Problem description =>
From the entries below, please output exactly the lines starting at the one containing "Click the compliance" and ending at the one containing "Task: Select the S size row label", both included.

Records for the task =>

*** Begin section ***

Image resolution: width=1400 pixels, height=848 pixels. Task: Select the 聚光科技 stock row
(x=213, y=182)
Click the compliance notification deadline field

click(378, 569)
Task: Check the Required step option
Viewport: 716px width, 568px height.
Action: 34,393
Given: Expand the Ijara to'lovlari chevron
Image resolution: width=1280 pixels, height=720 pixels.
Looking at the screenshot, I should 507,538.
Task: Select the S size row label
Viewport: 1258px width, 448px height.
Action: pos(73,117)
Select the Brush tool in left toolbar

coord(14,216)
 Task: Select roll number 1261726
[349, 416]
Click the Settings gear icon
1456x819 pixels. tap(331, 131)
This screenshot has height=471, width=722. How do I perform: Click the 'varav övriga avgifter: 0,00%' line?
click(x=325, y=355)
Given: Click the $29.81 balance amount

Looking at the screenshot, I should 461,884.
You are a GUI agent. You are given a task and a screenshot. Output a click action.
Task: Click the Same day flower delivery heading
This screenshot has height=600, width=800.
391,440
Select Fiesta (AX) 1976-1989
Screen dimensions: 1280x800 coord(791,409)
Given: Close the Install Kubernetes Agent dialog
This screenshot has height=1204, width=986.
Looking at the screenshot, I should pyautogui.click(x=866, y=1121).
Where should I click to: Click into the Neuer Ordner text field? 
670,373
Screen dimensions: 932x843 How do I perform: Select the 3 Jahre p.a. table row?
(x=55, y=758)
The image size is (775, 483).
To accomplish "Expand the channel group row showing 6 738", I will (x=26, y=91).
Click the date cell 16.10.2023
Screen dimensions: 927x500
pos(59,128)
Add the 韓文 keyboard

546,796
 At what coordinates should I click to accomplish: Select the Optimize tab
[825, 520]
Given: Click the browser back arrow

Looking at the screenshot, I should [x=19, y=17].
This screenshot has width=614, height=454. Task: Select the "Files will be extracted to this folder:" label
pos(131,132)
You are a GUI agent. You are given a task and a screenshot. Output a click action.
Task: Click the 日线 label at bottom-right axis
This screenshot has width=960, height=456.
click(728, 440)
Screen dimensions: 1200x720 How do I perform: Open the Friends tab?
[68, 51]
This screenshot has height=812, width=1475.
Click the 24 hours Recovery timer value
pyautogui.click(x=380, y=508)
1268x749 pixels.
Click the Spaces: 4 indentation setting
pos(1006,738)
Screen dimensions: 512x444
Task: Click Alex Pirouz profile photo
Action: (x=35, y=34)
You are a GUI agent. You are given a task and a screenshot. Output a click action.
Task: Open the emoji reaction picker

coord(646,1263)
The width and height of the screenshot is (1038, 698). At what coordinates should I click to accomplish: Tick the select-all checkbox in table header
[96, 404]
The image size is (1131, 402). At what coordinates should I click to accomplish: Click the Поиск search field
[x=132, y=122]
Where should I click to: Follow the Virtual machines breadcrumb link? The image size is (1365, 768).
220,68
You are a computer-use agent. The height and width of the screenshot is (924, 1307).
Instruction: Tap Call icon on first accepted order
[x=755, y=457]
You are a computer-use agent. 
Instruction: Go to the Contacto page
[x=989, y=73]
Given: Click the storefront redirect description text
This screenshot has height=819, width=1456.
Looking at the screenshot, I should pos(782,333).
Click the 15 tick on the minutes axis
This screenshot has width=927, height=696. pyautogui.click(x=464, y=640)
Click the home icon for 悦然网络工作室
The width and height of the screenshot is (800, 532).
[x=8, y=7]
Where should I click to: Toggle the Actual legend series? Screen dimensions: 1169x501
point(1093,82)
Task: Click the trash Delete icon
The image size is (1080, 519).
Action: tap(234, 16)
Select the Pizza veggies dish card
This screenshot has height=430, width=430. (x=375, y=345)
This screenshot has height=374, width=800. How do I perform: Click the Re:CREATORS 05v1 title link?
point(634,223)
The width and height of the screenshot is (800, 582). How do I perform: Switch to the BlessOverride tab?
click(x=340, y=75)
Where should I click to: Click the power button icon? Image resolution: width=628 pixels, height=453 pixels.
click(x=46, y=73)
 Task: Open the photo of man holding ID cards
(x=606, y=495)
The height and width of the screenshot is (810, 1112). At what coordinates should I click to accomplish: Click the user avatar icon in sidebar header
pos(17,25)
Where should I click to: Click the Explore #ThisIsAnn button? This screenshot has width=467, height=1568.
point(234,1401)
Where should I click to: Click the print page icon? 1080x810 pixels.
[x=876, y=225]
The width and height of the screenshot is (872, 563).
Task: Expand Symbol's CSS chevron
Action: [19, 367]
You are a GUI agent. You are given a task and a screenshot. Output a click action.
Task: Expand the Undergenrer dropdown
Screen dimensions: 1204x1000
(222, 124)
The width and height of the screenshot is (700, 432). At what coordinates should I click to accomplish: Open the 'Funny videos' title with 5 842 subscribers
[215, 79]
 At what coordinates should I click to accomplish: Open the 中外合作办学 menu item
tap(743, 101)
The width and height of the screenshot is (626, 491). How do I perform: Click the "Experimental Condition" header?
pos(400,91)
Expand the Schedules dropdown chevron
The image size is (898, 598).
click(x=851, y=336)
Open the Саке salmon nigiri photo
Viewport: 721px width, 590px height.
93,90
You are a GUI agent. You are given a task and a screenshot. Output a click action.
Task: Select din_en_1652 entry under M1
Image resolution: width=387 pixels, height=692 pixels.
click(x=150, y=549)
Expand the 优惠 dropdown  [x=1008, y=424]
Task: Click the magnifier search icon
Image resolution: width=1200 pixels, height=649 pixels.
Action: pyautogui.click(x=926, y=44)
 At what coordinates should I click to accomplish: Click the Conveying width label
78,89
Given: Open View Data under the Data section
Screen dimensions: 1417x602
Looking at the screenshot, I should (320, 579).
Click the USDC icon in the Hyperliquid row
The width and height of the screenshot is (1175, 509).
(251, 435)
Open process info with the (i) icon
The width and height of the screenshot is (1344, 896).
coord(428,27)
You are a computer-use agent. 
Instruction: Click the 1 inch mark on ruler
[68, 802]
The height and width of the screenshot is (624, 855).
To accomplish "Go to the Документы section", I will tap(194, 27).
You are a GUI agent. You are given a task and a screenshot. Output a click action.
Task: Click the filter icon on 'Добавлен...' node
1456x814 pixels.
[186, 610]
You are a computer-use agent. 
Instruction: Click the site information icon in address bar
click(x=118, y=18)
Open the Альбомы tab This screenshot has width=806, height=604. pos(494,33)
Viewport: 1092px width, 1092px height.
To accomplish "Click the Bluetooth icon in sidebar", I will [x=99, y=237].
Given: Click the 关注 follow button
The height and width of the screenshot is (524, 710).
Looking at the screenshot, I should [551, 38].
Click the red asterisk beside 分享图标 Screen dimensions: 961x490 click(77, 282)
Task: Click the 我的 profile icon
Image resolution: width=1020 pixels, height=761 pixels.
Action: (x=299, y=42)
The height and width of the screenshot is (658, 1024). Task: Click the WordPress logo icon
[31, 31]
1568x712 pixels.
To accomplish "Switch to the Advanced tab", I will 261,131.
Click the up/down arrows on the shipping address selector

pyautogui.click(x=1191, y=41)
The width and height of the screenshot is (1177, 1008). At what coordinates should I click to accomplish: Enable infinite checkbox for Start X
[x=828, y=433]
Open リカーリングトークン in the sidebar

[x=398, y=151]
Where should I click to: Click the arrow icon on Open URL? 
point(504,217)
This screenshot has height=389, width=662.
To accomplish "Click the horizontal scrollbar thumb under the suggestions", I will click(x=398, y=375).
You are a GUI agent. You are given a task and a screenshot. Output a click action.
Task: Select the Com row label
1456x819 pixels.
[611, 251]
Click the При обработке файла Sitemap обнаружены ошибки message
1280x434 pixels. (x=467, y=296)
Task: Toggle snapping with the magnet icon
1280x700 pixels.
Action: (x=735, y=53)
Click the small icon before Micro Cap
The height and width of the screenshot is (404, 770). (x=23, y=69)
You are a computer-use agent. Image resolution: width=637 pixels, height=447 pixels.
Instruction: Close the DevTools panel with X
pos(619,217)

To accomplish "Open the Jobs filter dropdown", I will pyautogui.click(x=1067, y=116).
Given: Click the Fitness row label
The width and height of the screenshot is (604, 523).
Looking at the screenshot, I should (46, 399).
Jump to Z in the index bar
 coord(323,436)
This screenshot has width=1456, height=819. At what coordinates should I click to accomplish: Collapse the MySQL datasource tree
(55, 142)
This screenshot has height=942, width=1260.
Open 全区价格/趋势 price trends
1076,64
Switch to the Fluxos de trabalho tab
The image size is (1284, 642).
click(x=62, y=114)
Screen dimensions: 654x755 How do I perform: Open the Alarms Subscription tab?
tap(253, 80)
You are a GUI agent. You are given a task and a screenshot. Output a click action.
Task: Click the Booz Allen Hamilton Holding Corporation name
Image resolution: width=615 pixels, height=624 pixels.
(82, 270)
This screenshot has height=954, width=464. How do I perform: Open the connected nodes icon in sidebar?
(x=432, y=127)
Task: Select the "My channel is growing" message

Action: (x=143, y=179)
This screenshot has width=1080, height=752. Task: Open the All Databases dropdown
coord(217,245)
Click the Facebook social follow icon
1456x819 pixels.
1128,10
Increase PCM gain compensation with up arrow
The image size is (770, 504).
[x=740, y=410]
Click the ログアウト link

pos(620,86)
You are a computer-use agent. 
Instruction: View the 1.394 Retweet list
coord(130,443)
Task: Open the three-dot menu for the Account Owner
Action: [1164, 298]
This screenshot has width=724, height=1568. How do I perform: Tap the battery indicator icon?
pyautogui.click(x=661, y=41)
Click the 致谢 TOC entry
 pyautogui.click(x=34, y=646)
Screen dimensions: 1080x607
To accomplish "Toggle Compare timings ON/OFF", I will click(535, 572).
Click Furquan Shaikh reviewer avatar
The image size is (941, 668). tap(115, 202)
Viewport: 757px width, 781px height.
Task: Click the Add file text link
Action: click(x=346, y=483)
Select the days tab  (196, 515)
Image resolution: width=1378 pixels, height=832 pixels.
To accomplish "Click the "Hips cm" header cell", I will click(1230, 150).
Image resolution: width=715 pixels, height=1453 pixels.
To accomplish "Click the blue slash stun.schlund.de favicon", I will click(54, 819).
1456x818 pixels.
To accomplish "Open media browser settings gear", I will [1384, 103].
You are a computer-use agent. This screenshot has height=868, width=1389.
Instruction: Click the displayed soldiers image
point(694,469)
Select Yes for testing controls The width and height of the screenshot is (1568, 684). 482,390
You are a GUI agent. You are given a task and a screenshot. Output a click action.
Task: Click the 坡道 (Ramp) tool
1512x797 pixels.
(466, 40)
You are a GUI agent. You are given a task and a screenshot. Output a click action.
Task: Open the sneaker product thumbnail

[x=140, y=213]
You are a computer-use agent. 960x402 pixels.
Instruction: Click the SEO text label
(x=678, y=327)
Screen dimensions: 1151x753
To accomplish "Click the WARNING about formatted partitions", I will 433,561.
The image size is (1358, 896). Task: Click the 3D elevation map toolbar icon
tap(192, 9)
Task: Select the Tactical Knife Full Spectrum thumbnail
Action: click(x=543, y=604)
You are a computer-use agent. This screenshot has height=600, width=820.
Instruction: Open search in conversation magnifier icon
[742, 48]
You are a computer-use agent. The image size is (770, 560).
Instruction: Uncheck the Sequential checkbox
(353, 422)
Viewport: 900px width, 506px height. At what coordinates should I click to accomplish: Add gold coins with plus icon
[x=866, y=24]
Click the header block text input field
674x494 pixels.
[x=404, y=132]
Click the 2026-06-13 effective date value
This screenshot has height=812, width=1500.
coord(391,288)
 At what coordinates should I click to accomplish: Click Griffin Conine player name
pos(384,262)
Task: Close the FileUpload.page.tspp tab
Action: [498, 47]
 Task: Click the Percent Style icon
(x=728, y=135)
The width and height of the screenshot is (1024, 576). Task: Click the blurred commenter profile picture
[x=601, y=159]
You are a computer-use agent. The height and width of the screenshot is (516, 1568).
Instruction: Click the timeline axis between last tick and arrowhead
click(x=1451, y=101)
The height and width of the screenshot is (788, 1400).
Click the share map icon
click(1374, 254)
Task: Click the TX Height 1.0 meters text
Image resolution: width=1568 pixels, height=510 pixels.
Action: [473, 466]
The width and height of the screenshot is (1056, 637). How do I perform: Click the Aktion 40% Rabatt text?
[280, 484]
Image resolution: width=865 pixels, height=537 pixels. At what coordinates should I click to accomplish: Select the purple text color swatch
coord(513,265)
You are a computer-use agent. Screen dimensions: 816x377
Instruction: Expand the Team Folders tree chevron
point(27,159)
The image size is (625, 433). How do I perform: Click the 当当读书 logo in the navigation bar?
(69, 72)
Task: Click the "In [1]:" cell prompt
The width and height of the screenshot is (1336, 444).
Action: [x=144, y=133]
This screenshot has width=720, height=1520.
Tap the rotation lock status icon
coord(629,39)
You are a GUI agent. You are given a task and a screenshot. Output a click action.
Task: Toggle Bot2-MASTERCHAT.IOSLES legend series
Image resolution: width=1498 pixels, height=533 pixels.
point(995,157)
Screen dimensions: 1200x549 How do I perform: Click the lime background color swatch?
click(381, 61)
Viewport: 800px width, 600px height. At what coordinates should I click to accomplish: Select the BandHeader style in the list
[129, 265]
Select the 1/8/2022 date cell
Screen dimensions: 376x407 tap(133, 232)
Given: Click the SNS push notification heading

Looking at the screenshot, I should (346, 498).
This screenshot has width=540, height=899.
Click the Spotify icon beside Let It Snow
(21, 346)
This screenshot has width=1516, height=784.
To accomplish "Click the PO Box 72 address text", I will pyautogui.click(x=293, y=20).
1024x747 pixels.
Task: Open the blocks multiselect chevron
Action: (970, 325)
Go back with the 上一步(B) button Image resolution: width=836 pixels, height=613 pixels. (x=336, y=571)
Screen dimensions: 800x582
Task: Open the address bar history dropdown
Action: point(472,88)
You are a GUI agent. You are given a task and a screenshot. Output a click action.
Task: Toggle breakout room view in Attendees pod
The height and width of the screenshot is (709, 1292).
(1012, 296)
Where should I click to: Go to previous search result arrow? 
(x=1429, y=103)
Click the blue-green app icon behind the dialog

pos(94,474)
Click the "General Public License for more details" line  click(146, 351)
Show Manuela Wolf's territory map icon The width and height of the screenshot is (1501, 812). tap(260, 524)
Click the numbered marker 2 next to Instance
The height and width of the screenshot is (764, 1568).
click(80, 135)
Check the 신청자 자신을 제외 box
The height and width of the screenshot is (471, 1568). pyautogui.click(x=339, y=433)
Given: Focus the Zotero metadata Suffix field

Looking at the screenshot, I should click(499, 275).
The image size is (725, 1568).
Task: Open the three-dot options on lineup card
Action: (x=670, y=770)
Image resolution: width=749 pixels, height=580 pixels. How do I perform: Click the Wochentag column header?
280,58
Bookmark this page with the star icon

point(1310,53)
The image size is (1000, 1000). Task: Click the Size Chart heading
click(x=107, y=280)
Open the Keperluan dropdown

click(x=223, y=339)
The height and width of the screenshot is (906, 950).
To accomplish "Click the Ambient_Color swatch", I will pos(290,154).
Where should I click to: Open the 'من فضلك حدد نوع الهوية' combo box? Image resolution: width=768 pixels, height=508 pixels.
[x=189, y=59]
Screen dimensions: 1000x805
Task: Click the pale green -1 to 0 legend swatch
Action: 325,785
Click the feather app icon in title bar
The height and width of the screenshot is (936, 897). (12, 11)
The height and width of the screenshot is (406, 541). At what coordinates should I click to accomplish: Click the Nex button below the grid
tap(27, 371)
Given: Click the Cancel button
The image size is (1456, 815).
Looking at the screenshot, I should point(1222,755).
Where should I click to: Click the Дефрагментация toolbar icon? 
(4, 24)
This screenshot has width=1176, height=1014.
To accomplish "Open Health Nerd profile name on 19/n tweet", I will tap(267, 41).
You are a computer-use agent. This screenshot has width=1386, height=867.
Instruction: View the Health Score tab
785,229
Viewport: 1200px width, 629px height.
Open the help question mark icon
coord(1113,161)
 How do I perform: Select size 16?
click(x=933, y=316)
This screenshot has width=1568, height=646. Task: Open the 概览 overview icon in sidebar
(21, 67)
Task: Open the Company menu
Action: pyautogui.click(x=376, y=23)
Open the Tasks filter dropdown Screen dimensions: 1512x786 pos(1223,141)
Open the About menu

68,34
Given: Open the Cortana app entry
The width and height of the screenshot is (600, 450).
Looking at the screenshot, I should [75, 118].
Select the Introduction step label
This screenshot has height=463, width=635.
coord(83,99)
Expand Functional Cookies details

*** End section ***

Expected answer =>
Click the compliance notification deadline field

click(378, 569)
Task: Check the Required step option
Viewport: 716px width, 568px height.
Action: 34,393
Given: Expand the Ijara to'lovlari chevron
Image resolution: width=1280 pixels, height=720 pixels.
Looking at the screenshot, I should 507,538.
Task: Select the S size row label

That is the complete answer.